あの人というのは三国のことだ。なぜ彼が捜査事情に詳しいのか不明だが、老人がいいと言うのであれば、私も構わない。それに、喉がカラカラだった。


「では、お願いします」

「承知しました。長居はできませんが、今のうちに休憩なさってください」


老人がウインカーを出して、サービスエリアの進入路へ進んだ。




サービスエリアの休憩スペースは、ほとんどの椅子が埋まっていた。私は老人と並んで隅の席に座り、ペットボトルのお茶を飲んだ。人心地がついたところで、あらためて周りを見やる。


「結構、こんでますね」

「連休中ですから。今日明日はUターンラッシュのピークなので、上りのSAはすごい人でしょうな」


そういえば、反対側の道路が渋滞していた。私は頭の中で道路地図を開く。


(ここは、関越自動車道下りの高坂サービスエリアだ。ということは、行き先は群馬か、それとも長野、岐阜……あるいは途中で高速を降りるかもしれない)

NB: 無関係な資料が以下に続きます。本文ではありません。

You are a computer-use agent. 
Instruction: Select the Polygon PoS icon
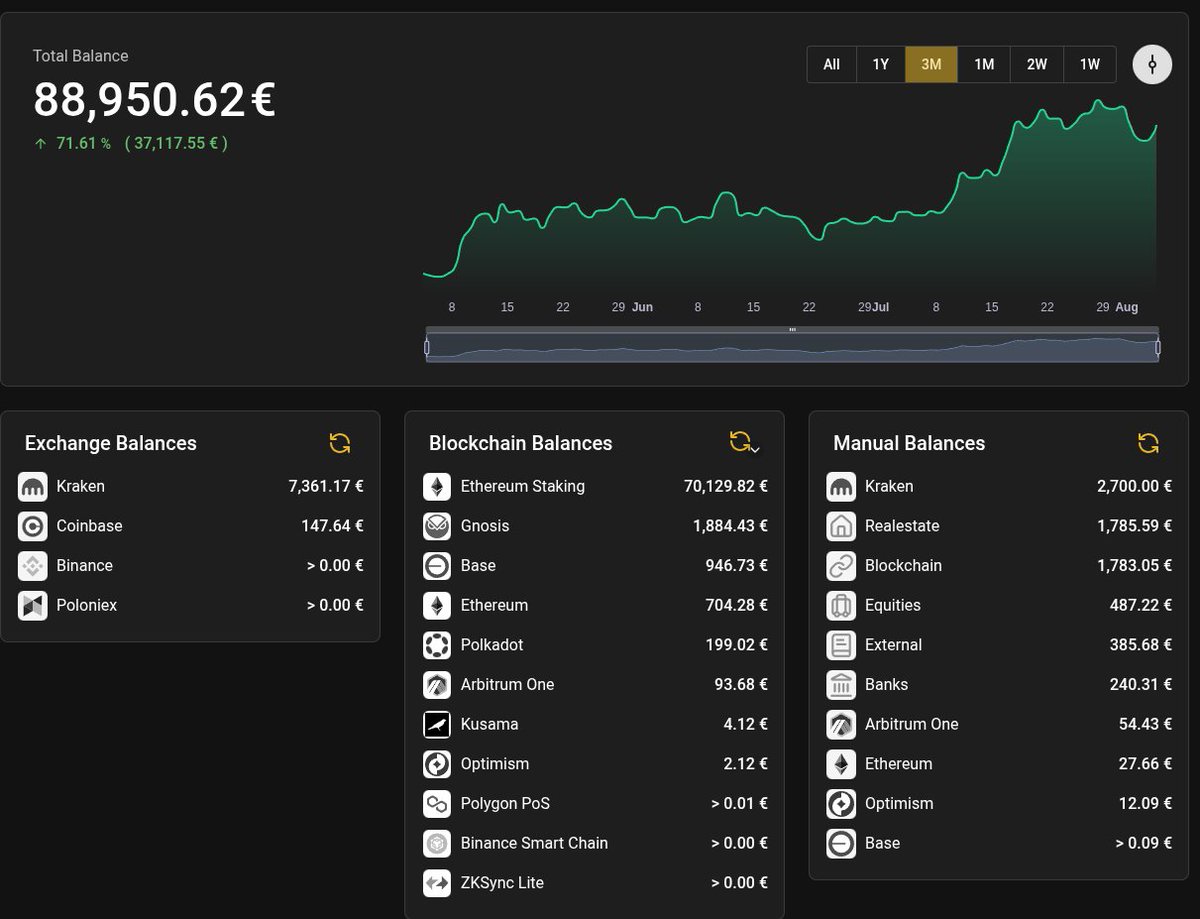coord(436,803)
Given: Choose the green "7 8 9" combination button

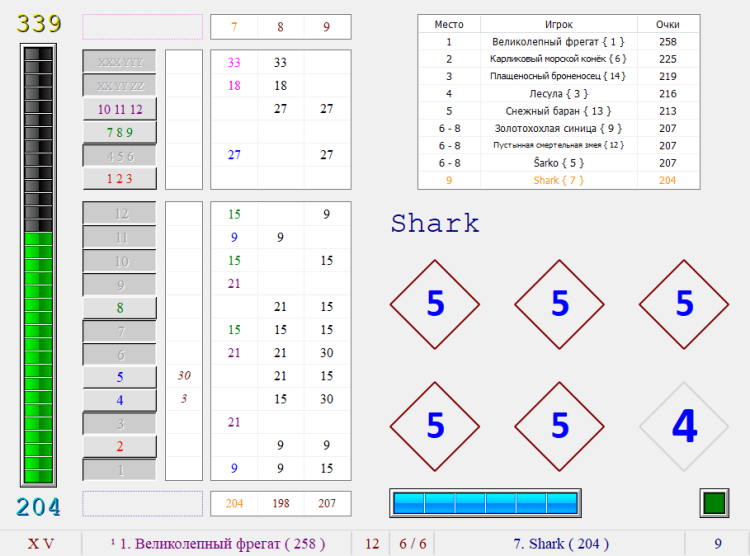Looking at the screenshot, I should pyautogui.click(x=119, y=132).
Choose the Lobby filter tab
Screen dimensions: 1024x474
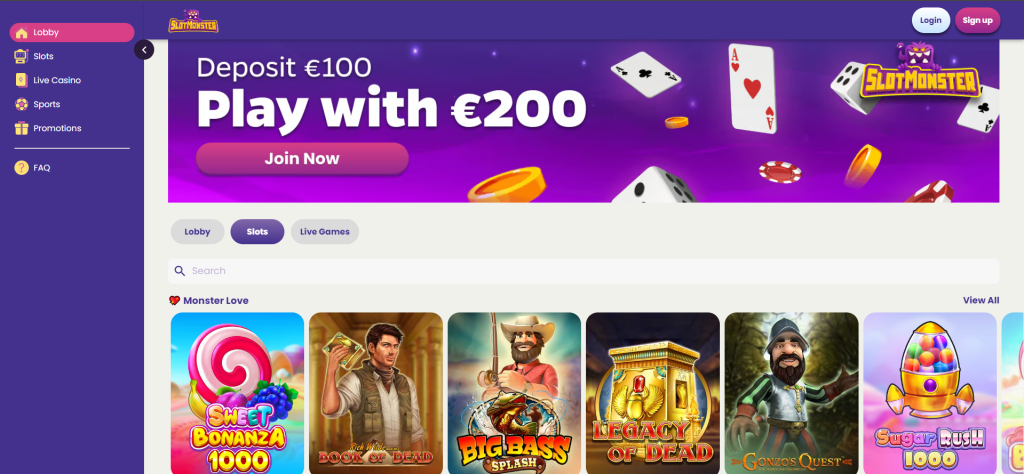point(197,232)
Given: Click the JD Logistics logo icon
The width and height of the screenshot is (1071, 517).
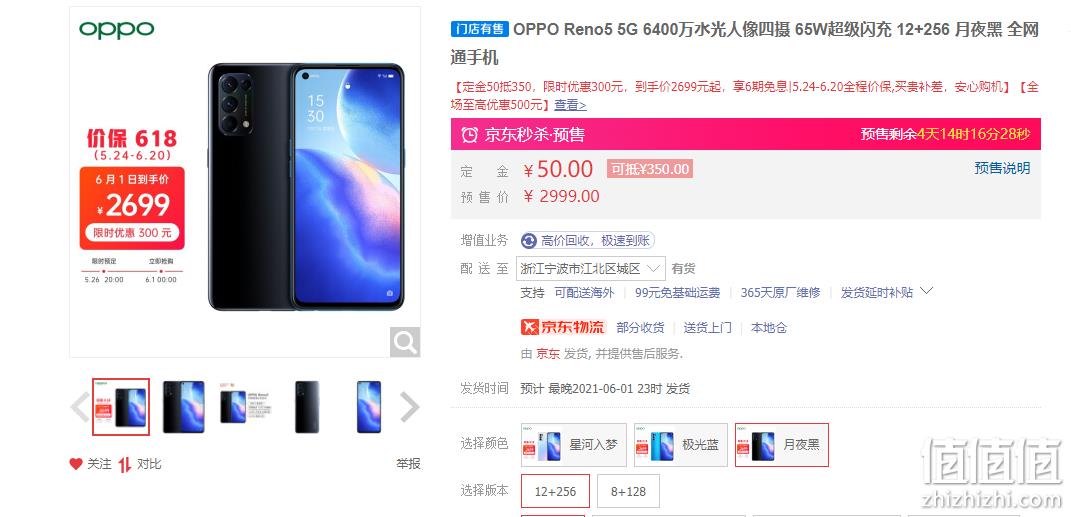Looking at the screenshot, I should pos(564,327).

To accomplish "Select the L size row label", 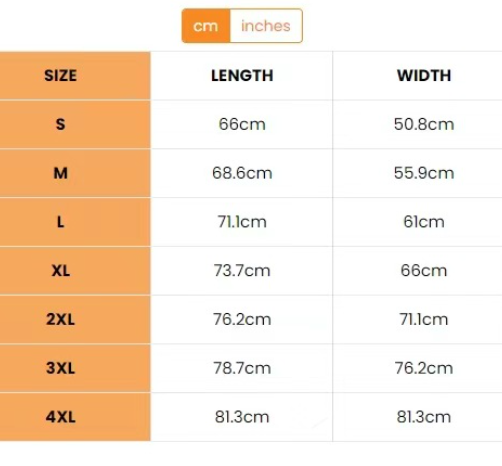I will [61, 222].
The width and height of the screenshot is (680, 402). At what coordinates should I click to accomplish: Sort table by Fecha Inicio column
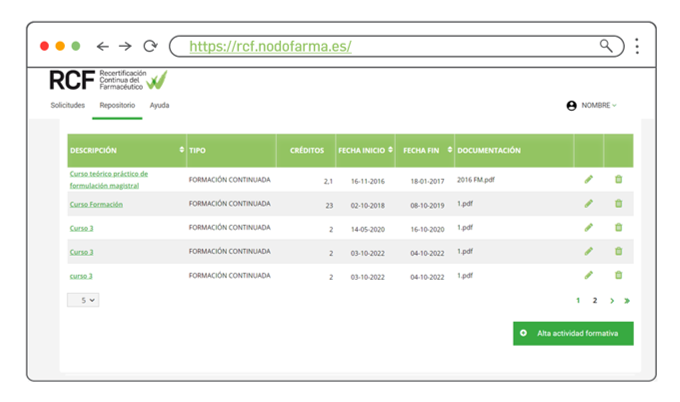pos(390,150)
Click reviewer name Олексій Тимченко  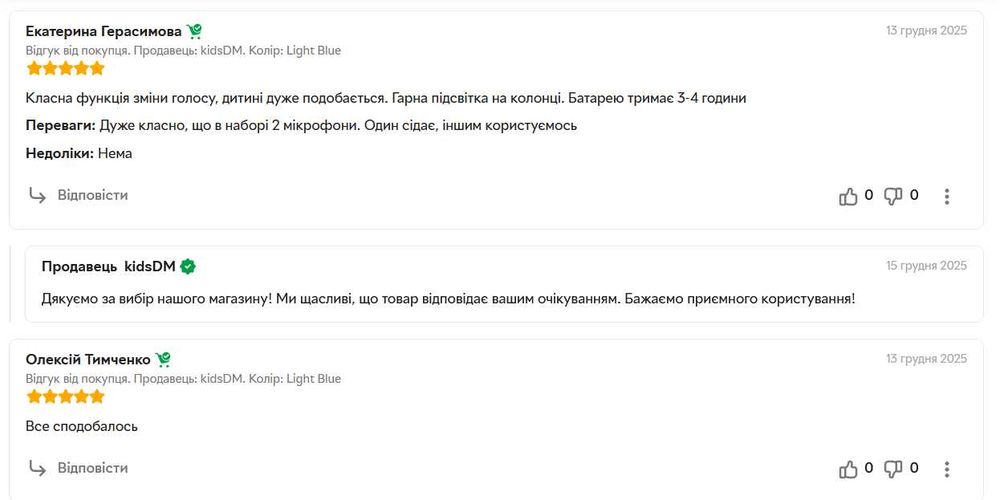88,359
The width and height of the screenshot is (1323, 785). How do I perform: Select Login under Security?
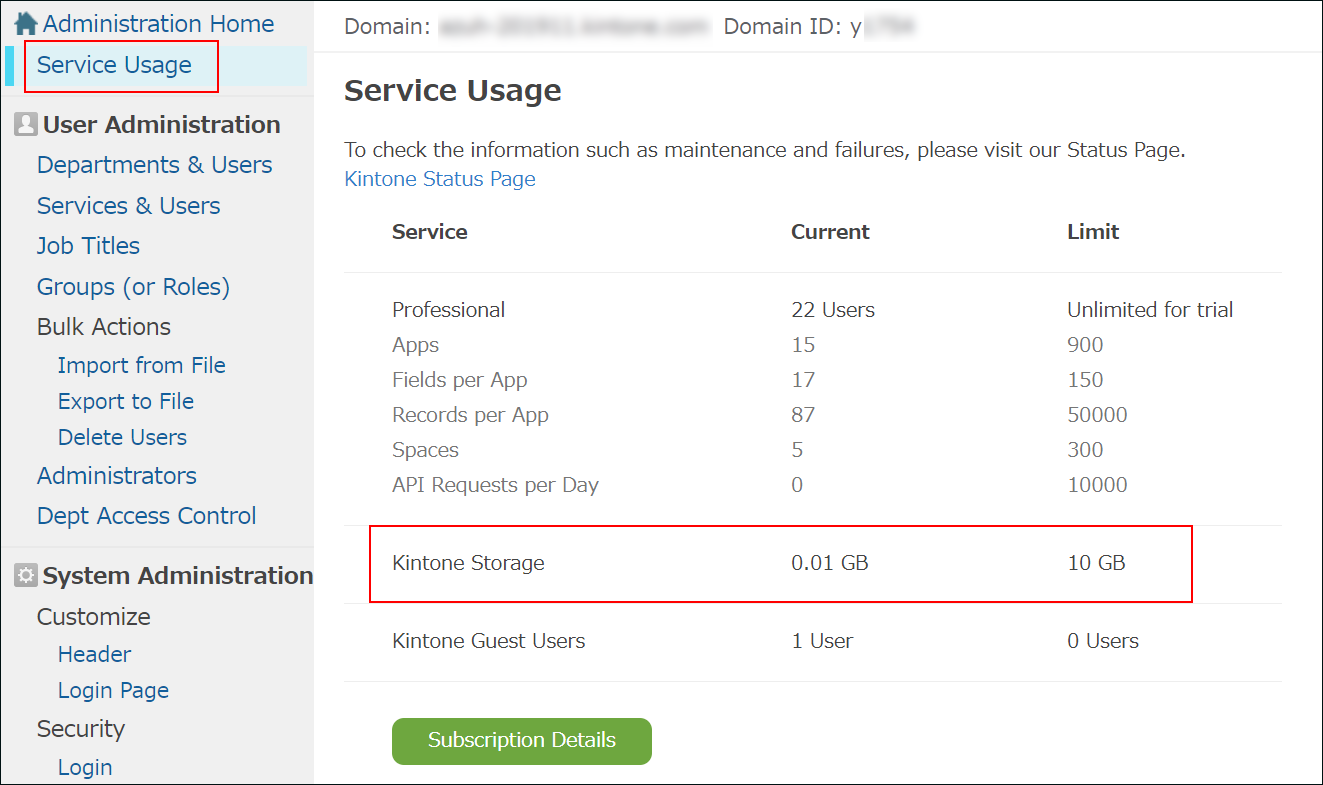click(x=85, y=767)
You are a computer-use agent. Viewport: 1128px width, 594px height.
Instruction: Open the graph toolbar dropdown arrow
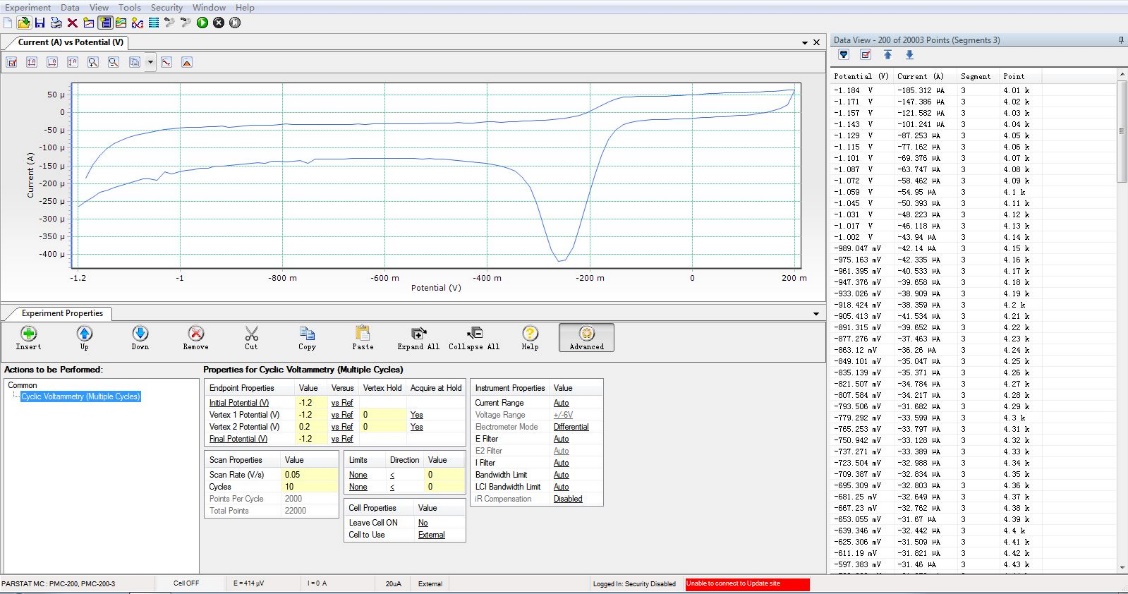point(150,62)

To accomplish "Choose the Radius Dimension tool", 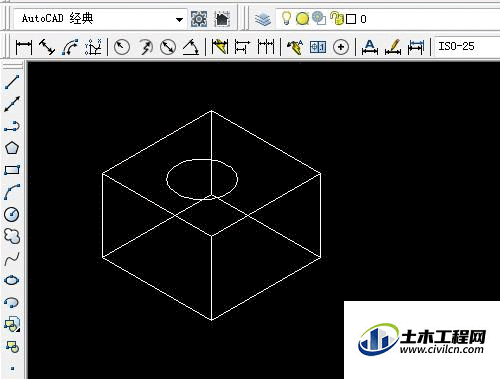I will click(122, 47).
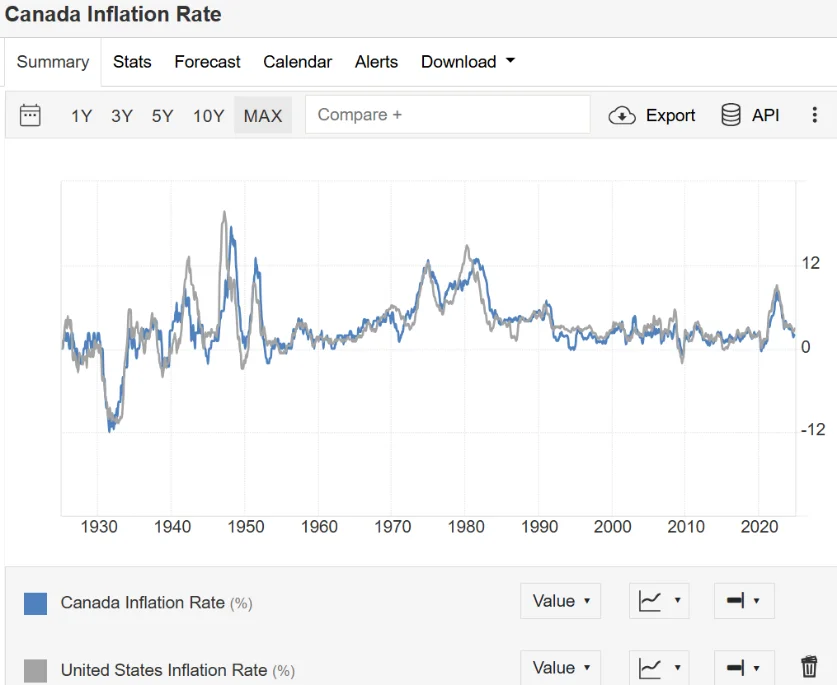Click the Compare + input field
The height and width of the screenshot is (685, 837).
[447, 115]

これからどこへ向かうのか、絞るのは難しい。老人に訊いても、終着地は言わないだろう。


「あの……一つ、お訊ねしたいのですが」 


他のことでもいい。とにかく質問してみよう。三国仁志について情報を得たい。


「はい、何でしょう」

「あなたはなぜ、あの人を手伝うのですか?」


老人が飲みかけの缶コーヒーをテーブルに置いた。顔を見ると、少し戸惑っている。


「こんなリスキーな計画、いくらお金のためでも乗るのは危険です。捕まれば刑務所行きですよ? なぜ引き受けたのか、理解できません」

「……」


老人は答えない。もしかしたらと思い、ストレートに言ってみる。


「あなたも、あの男に脅されたんですね」

「違います」


強い口調だった。

私が驚くのを見て、老人は少し済まなそうにするが、ハッキリと言った。


「私は、あの人……三国さんに救われました」

「えっ?」


意外な反応であり、言葉だった。